* Begin Records *
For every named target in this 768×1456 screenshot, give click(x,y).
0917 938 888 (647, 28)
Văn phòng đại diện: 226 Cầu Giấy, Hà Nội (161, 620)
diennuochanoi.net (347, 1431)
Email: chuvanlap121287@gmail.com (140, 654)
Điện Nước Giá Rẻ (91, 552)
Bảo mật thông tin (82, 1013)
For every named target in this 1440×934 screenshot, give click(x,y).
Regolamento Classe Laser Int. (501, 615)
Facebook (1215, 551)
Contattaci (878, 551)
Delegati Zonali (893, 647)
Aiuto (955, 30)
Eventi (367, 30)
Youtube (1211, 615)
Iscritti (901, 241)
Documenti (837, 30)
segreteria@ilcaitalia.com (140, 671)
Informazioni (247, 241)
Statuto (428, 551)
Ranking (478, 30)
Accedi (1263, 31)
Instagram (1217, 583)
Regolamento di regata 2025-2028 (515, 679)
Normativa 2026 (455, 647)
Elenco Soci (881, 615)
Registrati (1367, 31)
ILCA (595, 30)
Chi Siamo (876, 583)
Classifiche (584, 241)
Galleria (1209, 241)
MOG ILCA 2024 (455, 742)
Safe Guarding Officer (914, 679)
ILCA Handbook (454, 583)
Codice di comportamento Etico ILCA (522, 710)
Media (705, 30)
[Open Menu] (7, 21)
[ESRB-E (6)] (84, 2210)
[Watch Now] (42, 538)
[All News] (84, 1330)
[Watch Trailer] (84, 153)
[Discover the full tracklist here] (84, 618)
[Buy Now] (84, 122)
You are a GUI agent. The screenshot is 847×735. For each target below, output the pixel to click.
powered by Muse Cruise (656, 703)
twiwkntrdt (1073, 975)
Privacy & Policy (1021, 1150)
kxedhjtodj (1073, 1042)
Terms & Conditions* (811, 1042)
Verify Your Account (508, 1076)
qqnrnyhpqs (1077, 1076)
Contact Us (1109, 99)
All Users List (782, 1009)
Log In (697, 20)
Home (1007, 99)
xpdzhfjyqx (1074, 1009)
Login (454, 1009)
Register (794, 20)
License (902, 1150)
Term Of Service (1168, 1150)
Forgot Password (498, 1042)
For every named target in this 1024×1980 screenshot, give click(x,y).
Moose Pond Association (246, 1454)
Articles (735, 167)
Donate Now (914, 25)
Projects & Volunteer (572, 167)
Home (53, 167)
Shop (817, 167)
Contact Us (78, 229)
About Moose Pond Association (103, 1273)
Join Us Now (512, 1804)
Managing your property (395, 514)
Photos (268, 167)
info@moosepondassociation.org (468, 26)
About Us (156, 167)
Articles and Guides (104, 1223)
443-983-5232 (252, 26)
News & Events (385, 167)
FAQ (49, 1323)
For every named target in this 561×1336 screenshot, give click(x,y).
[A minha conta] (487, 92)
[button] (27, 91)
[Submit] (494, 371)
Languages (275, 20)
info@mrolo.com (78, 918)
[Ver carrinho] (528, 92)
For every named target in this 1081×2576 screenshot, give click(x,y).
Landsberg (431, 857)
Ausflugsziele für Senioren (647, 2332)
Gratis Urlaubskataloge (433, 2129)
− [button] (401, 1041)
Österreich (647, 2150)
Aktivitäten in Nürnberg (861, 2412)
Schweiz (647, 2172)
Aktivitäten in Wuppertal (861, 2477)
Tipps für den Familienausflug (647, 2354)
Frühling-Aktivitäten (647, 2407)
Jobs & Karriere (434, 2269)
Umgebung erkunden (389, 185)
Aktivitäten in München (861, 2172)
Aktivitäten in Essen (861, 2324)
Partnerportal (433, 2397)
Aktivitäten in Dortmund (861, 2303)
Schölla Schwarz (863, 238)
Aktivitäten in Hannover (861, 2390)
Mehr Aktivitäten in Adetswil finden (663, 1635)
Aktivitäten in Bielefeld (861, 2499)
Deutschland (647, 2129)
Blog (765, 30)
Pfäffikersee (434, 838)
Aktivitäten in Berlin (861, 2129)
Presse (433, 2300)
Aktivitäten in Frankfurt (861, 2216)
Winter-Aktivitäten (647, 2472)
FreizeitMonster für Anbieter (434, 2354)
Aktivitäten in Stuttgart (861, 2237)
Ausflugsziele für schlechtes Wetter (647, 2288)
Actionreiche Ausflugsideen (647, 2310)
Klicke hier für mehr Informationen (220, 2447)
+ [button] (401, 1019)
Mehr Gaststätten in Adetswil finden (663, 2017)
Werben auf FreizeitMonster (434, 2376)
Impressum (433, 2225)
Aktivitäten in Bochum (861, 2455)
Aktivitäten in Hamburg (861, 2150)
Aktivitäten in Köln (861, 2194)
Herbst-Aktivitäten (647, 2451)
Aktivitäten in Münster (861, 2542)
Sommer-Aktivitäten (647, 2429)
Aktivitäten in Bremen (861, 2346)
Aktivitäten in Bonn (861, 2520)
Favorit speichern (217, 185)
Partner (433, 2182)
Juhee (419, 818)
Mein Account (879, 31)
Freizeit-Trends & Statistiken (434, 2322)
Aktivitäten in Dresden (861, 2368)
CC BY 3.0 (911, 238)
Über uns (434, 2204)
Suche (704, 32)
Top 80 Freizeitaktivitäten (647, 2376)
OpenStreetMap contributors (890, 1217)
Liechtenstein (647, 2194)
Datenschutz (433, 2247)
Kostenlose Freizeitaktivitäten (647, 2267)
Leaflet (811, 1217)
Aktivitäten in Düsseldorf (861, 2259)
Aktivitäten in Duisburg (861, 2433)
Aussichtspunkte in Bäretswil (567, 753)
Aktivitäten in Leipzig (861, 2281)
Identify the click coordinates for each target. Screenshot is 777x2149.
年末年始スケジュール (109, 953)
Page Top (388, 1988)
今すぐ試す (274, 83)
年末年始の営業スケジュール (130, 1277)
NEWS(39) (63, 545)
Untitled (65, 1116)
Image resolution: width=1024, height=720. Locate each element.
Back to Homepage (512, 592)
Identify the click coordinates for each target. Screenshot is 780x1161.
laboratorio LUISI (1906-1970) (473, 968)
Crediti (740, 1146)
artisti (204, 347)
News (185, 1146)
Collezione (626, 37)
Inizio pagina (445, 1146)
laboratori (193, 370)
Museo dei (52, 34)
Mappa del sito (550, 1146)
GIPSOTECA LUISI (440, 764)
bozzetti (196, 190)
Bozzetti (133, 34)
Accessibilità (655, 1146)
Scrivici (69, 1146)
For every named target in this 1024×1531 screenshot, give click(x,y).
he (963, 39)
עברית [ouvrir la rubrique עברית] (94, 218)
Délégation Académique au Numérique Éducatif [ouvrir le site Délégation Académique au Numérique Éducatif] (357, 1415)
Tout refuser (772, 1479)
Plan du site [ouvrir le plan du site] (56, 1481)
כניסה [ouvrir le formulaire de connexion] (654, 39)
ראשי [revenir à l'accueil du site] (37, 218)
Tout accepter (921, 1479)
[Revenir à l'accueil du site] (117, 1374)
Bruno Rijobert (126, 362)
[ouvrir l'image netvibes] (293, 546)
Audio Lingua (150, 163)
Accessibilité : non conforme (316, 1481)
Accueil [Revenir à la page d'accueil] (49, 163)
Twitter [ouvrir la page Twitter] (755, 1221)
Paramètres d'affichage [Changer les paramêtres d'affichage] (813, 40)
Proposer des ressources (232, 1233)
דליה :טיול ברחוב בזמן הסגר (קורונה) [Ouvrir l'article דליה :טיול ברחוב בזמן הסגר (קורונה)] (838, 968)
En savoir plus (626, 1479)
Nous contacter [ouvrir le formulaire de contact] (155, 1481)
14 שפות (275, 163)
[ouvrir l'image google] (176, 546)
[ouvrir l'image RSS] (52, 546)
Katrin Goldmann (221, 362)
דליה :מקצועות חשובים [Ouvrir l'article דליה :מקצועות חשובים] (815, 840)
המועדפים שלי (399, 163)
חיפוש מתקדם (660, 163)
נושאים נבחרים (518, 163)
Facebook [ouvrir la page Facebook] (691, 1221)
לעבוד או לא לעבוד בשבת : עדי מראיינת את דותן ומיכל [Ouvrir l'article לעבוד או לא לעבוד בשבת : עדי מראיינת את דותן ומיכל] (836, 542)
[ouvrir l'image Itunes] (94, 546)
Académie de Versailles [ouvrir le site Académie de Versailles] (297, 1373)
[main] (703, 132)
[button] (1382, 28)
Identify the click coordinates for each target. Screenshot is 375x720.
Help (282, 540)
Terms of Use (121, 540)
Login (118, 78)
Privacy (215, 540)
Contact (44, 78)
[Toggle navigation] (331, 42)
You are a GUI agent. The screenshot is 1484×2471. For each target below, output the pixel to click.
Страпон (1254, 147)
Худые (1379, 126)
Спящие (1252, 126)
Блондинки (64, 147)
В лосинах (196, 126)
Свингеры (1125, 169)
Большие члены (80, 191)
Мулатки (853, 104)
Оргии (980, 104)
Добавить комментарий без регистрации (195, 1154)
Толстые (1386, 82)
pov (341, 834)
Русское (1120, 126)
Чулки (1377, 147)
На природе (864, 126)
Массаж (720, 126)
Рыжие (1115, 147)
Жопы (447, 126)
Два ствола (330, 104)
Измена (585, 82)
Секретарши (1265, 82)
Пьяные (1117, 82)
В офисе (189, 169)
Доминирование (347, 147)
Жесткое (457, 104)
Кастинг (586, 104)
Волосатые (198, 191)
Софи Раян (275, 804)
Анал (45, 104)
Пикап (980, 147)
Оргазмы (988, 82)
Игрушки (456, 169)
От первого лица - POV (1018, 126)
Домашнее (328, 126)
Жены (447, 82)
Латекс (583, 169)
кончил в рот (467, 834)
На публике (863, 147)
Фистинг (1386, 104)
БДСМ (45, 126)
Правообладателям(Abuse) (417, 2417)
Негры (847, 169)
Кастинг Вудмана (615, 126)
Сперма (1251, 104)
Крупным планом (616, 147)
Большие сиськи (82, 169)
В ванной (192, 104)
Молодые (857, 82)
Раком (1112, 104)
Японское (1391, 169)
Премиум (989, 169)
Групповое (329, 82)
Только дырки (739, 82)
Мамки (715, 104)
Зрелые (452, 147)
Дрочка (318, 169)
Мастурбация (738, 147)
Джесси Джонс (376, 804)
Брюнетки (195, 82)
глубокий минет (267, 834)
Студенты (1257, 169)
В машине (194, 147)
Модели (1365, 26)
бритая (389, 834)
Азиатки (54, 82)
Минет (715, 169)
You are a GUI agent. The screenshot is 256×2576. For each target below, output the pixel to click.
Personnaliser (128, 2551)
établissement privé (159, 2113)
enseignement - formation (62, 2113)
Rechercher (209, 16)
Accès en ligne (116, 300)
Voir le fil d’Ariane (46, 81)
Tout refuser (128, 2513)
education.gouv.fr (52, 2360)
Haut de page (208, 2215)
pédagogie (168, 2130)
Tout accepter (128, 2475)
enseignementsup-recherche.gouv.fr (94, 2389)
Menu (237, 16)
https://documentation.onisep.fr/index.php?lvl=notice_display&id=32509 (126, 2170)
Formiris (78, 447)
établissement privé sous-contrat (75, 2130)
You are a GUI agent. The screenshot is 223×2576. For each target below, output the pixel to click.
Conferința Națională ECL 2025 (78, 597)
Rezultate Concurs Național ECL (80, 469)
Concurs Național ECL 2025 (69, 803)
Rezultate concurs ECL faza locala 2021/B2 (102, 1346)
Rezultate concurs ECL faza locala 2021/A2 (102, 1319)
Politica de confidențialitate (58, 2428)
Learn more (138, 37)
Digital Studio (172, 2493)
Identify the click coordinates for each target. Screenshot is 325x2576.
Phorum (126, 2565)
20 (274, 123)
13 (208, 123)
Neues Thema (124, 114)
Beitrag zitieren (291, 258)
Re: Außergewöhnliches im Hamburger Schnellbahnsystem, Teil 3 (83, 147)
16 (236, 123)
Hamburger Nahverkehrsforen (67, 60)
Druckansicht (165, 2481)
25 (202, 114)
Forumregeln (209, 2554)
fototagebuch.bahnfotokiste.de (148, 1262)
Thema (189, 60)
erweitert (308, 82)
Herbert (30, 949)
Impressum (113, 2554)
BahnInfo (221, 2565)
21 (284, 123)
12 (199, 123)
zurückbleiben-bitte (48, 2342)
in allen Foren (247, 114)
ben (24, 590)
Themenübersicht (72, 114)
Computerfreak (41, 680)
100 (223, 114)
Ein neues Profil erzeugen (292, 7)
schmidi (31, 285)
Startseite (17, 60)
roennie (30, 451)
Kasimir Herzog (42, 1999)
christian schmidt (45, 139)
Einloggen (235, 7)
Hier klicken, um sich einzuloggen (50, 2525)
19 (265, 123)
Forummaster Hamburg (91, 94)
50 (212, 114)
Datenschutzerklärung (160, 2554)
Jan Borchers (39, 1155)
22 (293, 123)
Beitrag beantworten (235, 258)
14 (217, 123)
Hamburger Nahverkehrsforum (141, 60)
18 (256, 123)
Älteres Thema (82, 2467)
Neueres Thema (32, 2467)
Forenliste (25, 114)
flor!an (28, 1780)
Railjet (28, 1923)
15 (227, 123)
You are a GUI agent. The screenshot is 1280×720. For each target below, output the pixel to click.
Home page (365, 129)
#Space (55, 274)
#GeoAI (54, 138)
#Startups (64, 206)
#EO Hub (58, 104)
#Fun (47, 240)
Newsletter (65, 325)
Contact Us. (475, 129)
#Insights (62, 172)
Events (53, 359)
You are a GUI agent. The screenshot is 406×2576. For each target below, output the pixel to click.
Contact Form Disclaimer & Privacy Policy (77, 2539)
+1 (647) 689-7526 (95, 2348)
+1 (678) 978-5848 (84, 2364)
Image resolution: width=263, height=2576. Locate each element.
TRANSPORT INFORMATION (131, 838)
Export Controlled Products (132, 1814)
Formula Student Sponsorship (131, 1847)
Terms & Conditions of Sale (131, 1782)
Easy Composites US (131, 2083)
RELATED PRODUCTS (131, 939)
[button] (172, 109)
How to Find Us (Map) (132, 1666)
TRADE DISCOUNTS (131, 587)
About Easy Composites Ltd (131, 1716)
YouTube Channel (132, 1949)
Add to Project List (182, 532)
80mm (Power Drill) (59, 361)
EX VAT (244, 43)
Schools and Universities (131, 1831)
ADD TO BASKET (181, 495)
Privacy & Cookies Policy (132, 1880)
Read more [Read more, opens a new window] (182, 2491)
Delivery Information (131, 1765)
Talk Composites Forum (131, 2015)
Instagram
* End Records *
[Goal]
Render the listing from the line with "21 (284, 123)" up to and including the line with "Home page (365, 129)" as a numbered list, omitting any blank lines.

[Reply to the task]
1. 21 (284, 123)
2. 12 (199, 123)
3. zurückbleiben-bitte (48, 2342)
4. in allen Foren (247, 114)
5. ben (24, 590)
6. Themenübersicht (72, 114)
7. Computerfreak (41, 680)
8. 100 (223, 114)
9. Ein neues Profil erzeugen (292, 7)
10. schmidi (31, 285)
11. Startseite (17, 60)
12. roennie (30, 451)
13. Kasimir Herzog (42, 1999)
14. christian schmidt (45, 139)
15. Einloggen (235, 7)
16. Hier klicken, um sich einzuloggen (50, 2525)
17. 19 (265, 123)
18. Forummaster Hamburg (91, 94)
19. 50 (212, 114)
20. Datenschutzerklärung (160, 2554)
21. Jan Borchers (39, 1155)
22. 22 (293, 123)
23. Beitrag beantworten (235, 258)
24. 14 (217, 123)
25. Hamburger Nahverkehrsforum (141, 60)
26. 18 (256, 123)
27. Älteres Thema (82, 2467)
28. Neueres Thema (32, 2467)
29. Forenliste (25, 114)
30. flor!an (28, 1780)
31. Railjet (28, 1923)
32. 15 (227, 123)
33. You are a GUI agent. The screenshot is 1280×720. For each target below, output the pixel to click.
34. Home page (365, 129)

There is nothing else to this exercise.